“You should be able to sell a home within a handful of clicks.”
These are the words of Eric Wu, the CEO of a company called Opendoor, spoken during an interview with the New York Times. On Tuesday, the nation’s paper of record published a report on Silicon Valley’s attempts to hyper-simplify and cash in on the real estate market, analyzing the practices of companies like Opendoor and the much larger and daunting Zillow.
This notion that someone should be able to snap their fingers and sell their home is baked into the core of Big Tech’s approach. The Times claims this practice—of skipping all the hoop-jumping, getting an instant appraisal, and being able to sell your house in three days—is known as iBuying, an objectively inane and wholly unoriginal term meant to 21st-Century-ize the practice. As Wu openly admits in this interview focused on Opendoor’s expansion into Phoenix, the whole idea is to “give homeowners the ability to go online and in a few minutes sell their home.”

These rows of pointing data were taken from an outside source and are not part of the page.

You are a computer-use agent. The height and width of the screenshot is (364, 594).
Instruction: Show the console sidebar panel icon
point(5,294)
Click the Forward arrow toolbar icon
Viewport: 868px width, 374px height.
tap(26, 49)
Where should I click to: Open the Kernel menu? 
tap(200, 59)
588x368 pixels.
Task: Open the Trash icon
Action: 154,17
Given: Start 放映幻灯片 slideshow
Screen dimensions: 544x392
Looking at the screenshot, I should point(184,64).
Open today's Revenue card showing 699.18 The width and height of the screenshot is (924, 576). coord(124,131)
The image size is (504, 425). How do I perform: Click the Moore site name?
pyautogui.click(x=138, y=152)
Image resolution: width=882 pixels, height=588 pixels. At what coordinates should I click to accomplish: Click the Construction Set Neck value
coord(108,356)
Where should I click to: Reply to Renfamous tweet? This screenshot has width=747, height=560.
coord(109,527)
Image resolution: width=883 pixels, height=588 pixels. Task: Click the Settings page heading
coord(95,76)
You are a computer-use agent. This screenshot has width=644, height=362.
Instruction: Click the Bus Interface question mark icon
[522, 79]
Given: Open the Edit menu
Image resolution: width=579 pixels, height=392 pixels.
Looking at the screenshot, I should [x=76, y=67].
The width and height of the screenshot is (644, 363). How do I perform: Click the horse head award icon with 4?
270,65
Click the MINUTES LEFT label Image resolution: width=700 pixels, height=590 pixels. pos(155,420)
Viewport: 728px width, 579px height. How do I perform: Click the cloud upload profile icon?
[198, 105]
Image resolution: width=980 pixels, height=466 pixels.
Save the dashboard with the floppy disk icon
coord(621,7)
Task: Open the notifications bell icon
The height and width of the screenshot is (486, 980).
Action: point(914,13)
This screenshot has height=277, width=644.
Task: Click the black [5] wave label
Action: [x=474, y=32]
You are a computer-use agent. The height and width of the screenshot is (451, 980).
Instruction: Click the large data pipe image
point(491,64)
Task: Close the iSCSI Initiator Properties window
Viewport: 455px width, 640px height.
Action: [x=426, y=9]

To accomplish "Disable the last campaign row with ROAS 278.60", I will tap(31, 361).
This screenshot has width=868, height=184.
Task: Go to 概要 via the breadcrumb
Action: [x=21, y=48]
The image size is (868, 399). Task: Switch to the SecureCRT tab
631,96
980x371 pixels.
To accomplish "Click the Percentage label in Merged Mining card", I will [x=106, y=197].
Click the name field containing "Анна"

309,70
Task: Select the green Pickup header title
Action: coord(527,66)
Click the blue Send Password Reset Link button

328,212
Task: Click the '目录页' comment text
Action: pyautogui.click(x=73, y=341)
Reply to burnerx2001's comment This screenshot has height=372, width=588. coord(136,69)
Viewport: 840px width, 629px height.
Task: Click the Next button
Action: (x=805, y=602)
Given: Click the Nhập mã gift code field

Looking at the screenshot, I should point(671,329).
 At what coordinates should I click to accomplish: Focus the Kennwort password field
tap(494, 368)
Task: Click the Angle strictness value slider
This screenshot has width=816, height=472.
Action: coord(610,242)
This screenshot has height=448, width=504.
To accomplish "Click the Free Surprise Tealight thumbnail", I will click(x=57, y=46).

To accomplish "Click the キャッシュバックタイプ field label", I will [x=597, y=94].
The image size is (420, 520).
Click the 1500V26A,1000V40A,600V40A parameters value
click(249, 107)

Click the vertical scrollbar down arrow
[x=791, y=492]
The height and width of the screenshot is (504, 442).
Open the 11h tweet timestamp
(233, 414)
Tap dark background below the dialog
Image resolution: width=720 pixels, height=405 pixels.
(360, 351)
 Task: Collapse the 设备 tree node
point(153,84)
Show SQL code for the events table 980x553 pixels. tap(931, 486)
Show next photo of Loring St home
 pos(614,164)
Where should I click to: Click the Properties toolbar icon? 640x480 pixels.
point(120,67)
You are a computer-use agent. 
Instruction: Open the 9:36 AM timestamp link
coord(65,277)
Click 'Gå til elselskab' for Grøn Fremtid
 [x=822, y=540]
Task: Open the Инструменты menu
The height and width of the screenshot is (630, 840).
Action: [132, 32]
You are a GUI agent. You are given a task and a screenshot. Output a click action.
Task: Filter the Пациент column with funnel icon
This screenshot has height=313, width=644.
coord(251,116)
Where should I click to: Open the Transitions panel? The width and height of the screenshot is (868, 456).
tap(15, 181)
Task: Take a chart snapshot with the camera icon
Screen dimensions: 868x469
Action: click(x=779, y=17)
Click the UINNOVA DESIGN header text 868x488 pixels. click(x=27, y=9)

While Opendoor focuses solely on the sale and has so far made the bulk of its billion-dollar haul in investments, the Times wrote, Zillow—a popular online database for real estate listings—is playing the long game. As it doesn’t make much money off of the instant-offers program, it went out and acquired Mortgage Lenders of America last year. So now, Zillow doesn’t just sell the homes, but finances the mortgages that accompany them, which means $$$. Naturally, like most every product that slithers out of the valley, Wu and his ilk cake it in language designed to remind users that their goal is to “ensure a delightful customer experience” of “a hassle-free sale,” and make people forget the ramifications of what it means to make a snap decision on ridding oneself of the largest financial asset they have ever owned in their life.
While this trend is assuredly bad (especially in Sunbelt cities) and will worsen if it continues unabated, it’s still in its infancy and thus peanuts in relation to the current damage being dealt out by Wall Street investors. Since the crash, as I wrote back in December, out-of-state finance dickheads have been snapping up half-neighborhoods at a time and jacking the rent up nearly 30 percent, putting local real estate agents out of business and pushing poor people farther away from the remaining areas with consistent work.
Regardless of if it’s a massive corporation, a venture capital-backed startup, or a financier masquerading as a simple online real estate option, the end product is the same: It’s selling a home online to someone with no vested interest in the community save for what they can flip the property for, and that has almost never worked out for anyone except the people at the top of the companies handing financing the mortgages. It is wildly dangerous for local economies—and, to put it simply, dumb as hell.